• **Reading passage**
+++++
All Products
Search
Document Center

Build a private Q&A application with RAGFlow - Deployment Tutorial - Technical Solutions - Alibaba Cloud

Manual deployment

20

https://www.aliyun.com/solution/tech-solution/build-rag-qa-assistant-based-on-ragflow

Overview

1

Traditional retrieval-augmented generation (RAG) applications often struggle with parsing unstructured data, such as DOC and PDF files. This can lead to content loss, errors, and inaccurate answers. RAGFlow uses innovative deep document understanding technology to accurately parse complex unstructured data. This process effectively integrates private knowledge for large language models (LLMs) to use, which improves the accuracy of the answers.

Benefits

  • Complex document understanding: RAGFlow uses visual processing technology and specialized parsers to quickly and accurately identify document layouts, such as titles, paragraphs, and line breaks. It also parses and extracts content from complex tables, including rows, columns, headers, and merged cells. For more information, see examples of papers and complex table parsing.

  • Rich text segmentation methods: RAGFlow provides several preset text segmentation methods, such as General, Q&A, Resume, Manual, Paper, Table, Book, Laws, Presentation, One, Knowledge Graph, and Tag. This flexibility lets you choose the best method for your scenario to ensure that key information is fully retained.
+++++
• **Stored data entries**
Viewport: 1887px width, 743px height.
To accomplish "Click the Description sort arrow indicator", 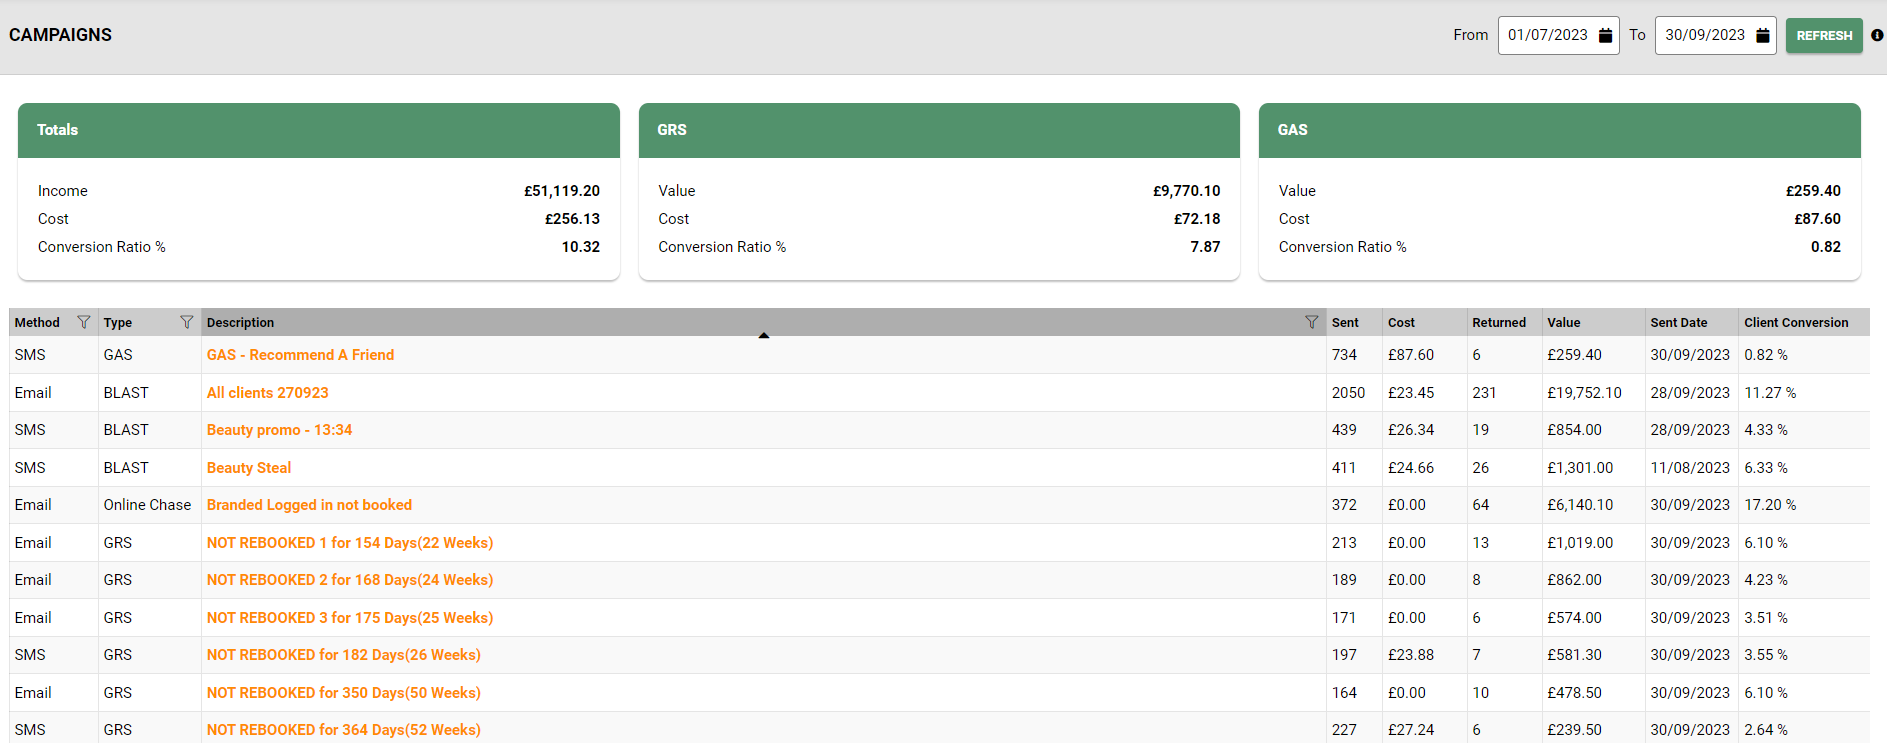I will tap(764, 335).
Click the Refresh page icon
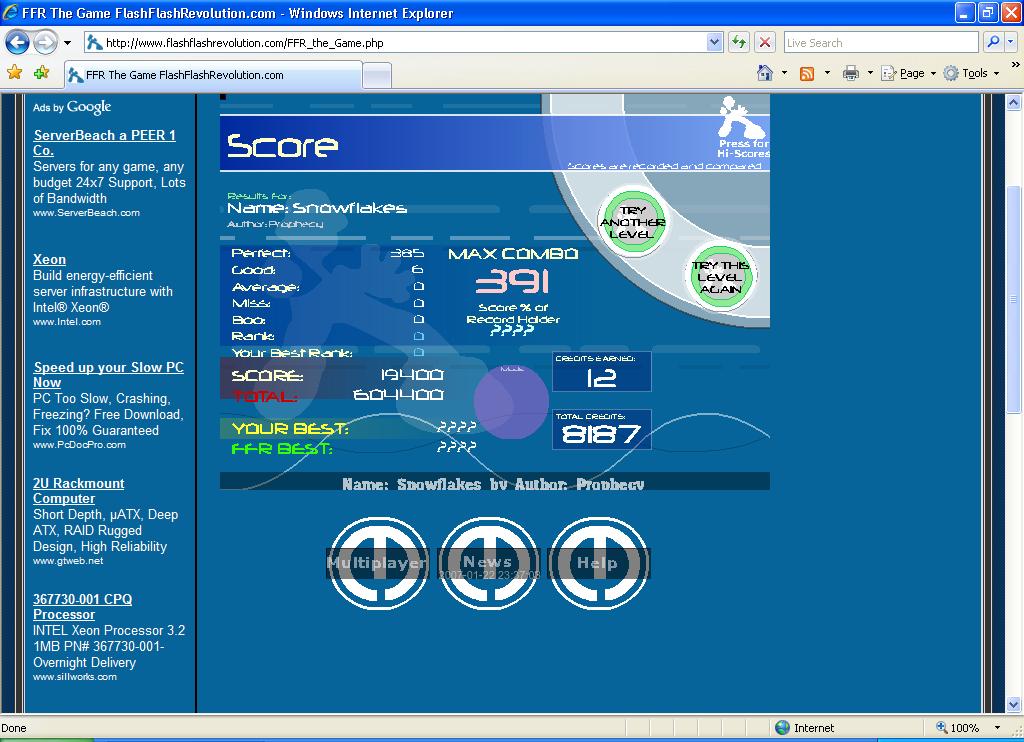The image size is (1024, 742). pyautogui.click(x=739, y=42)
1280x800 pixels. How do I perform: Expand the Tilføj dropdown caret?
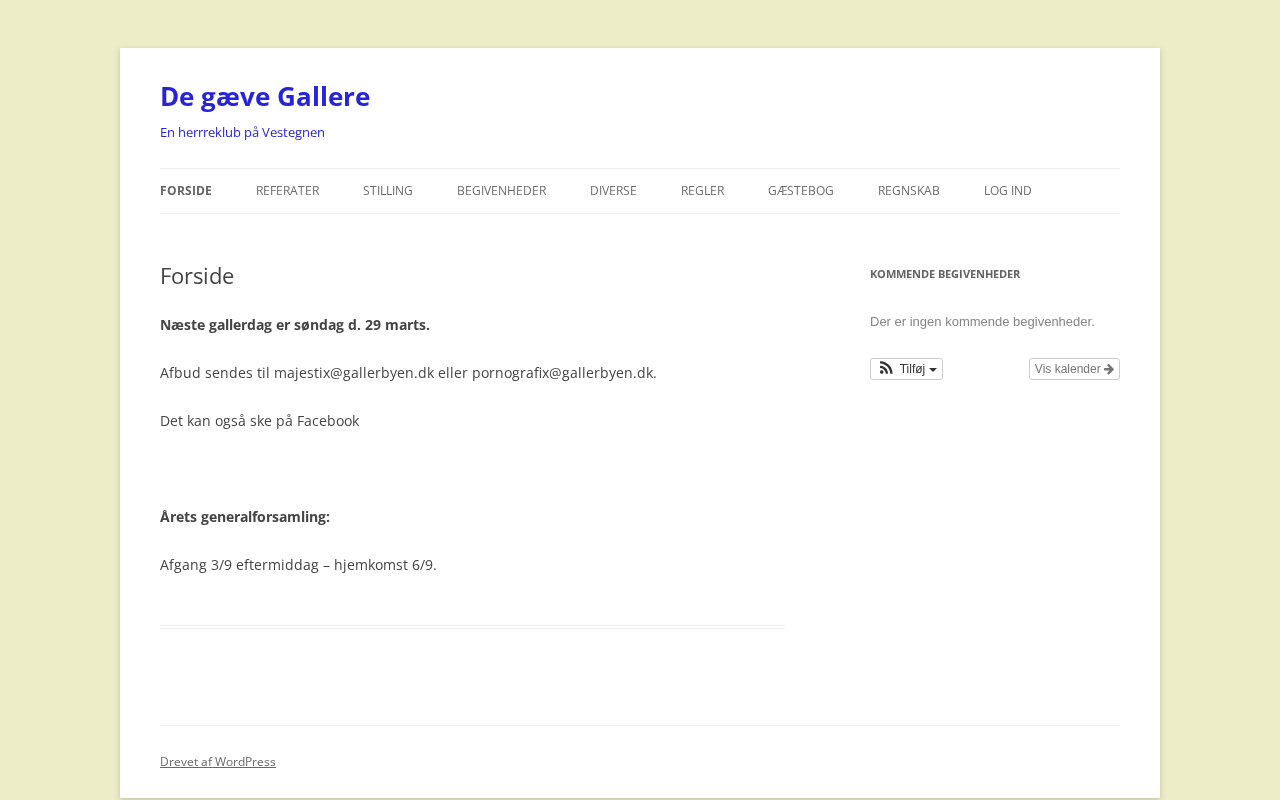click(x=933, y=370)
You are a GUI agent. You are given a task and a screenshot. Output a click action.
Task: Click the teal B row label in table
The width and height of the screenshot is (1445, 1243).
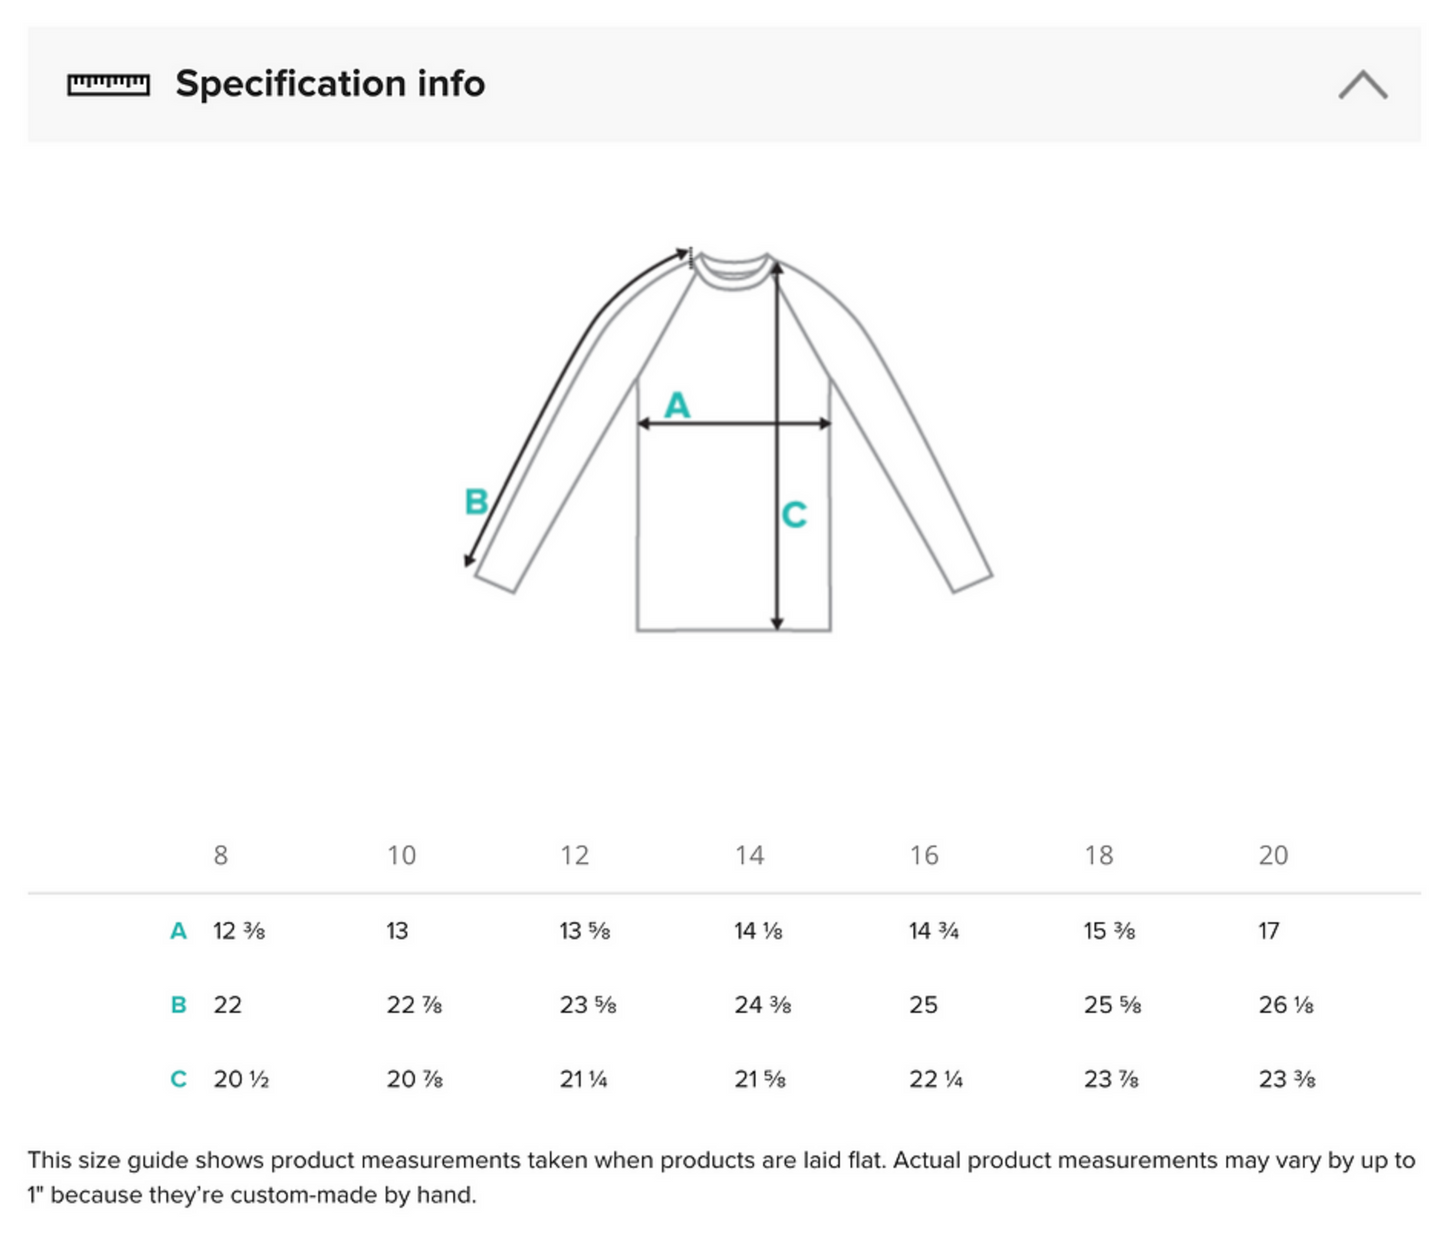click(178, 1005)
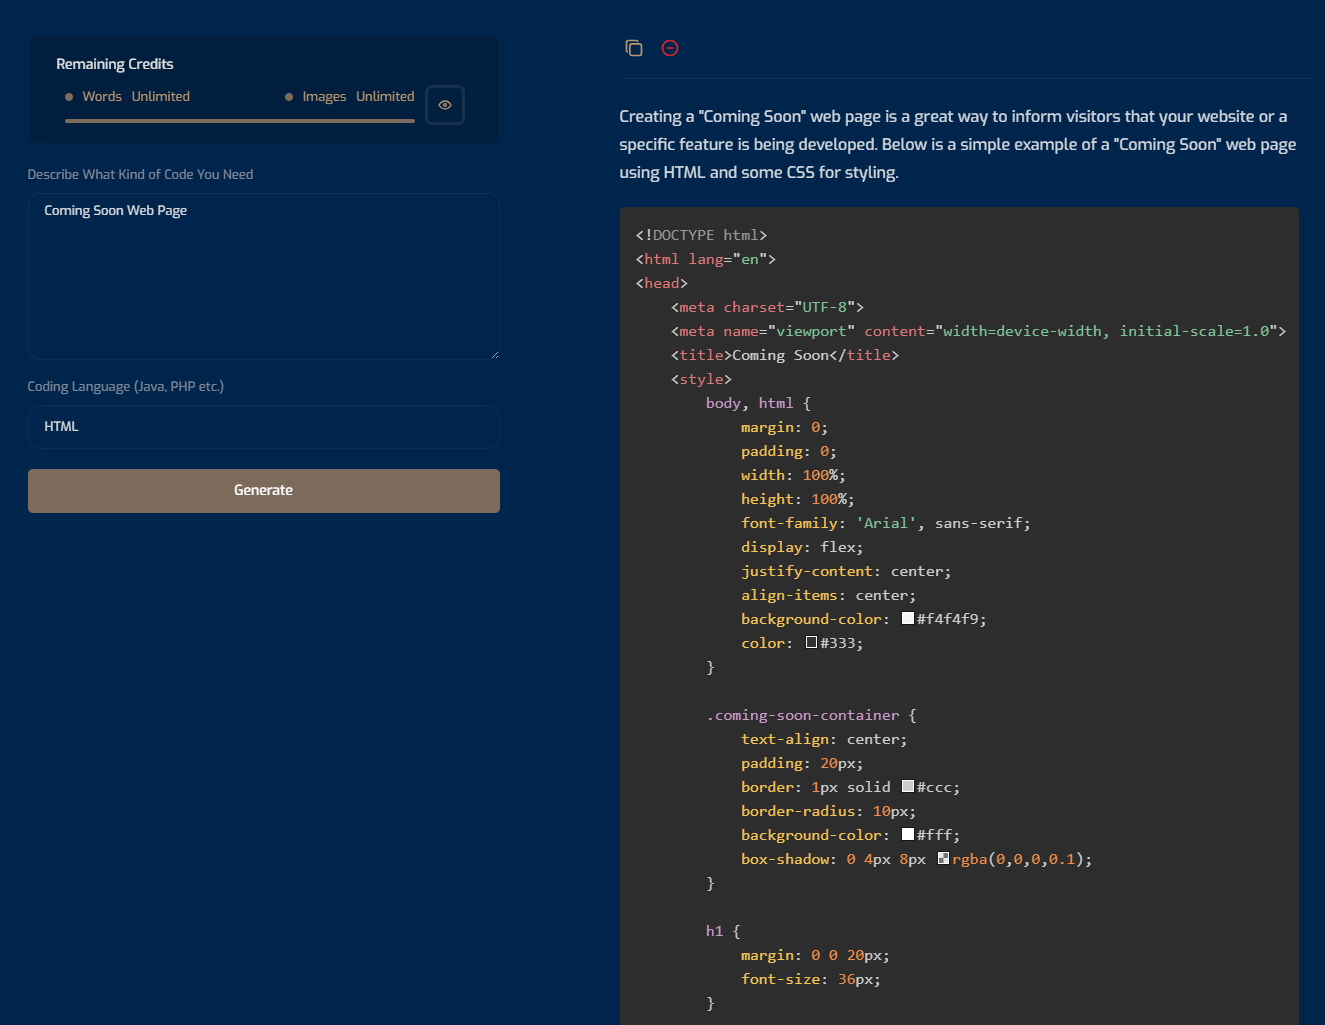Viewport: 1325px width, 1025px height.
Task: Click the rgba box-shadow color swatch
Action: click(943, 859)
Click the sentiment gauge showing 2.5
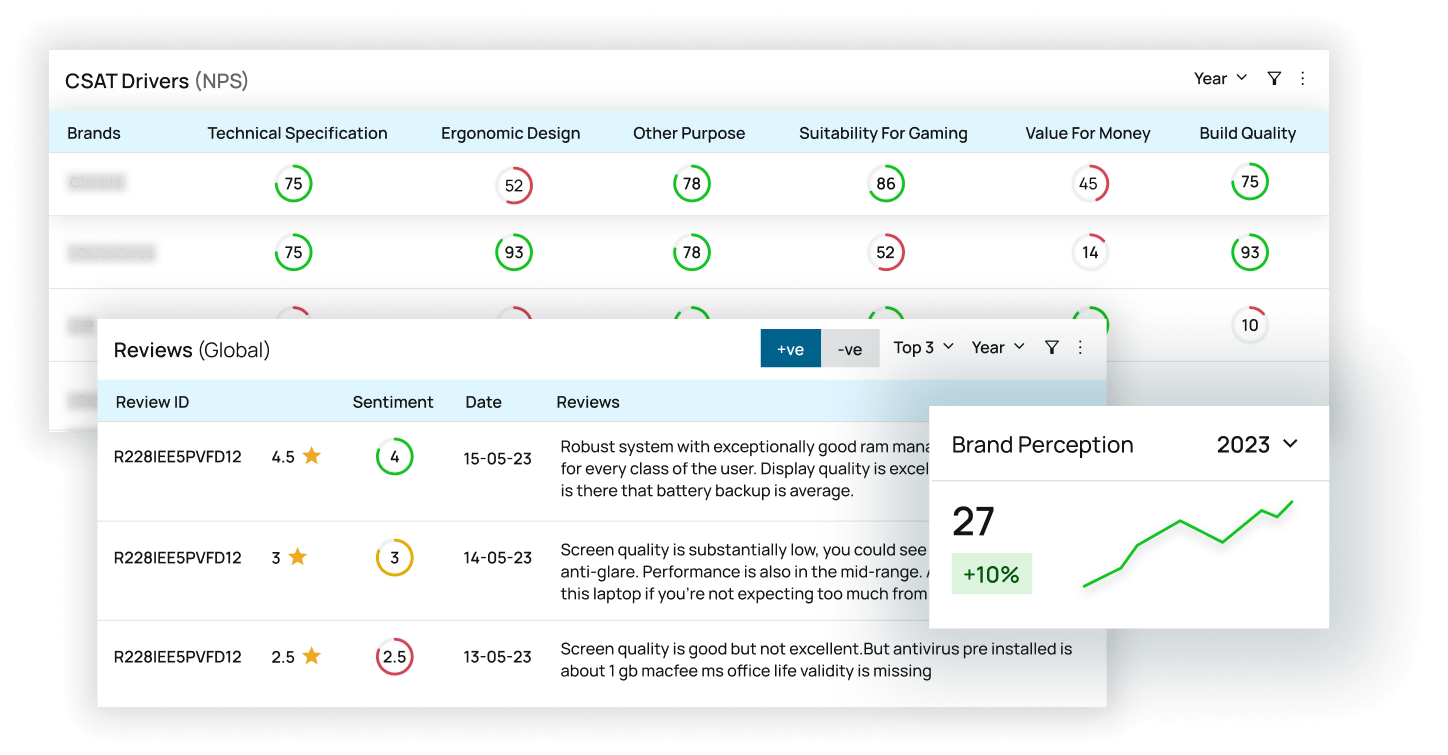The height and width of the screenshot is (755, 1448). (394, 657)
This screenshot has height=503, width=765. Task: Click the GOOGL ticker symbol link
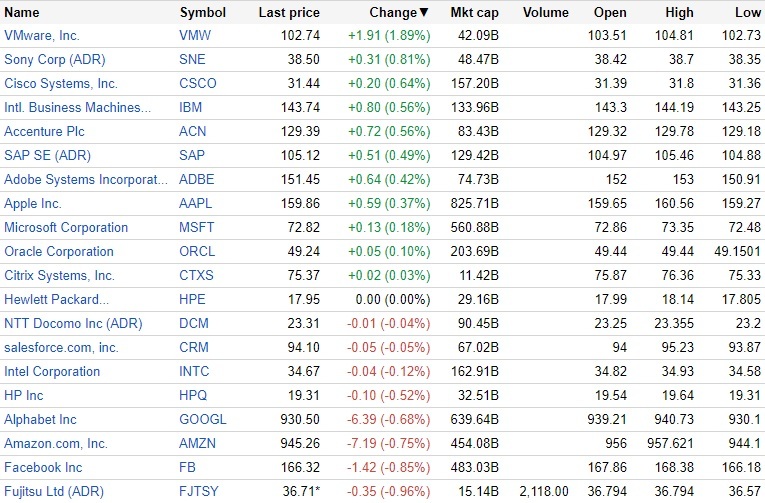[x=203, y=420]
+++++
• **Your task**
Answer these questions about the RAGFlow tutorial:
1. Which two unstructured file types do traditional RAG applications often struggle to parse?
2. What does RAGFlow use to identify document layouts such as titles, paragraphs, and line breaks?
3. Which parts of complex tables does RAGFlow parse and extract content from?

• **Solution**
1. DOC and PDF files.
2. Visual processing technology and specialized parsers.
3. Rows, columns, headers, and merged cells.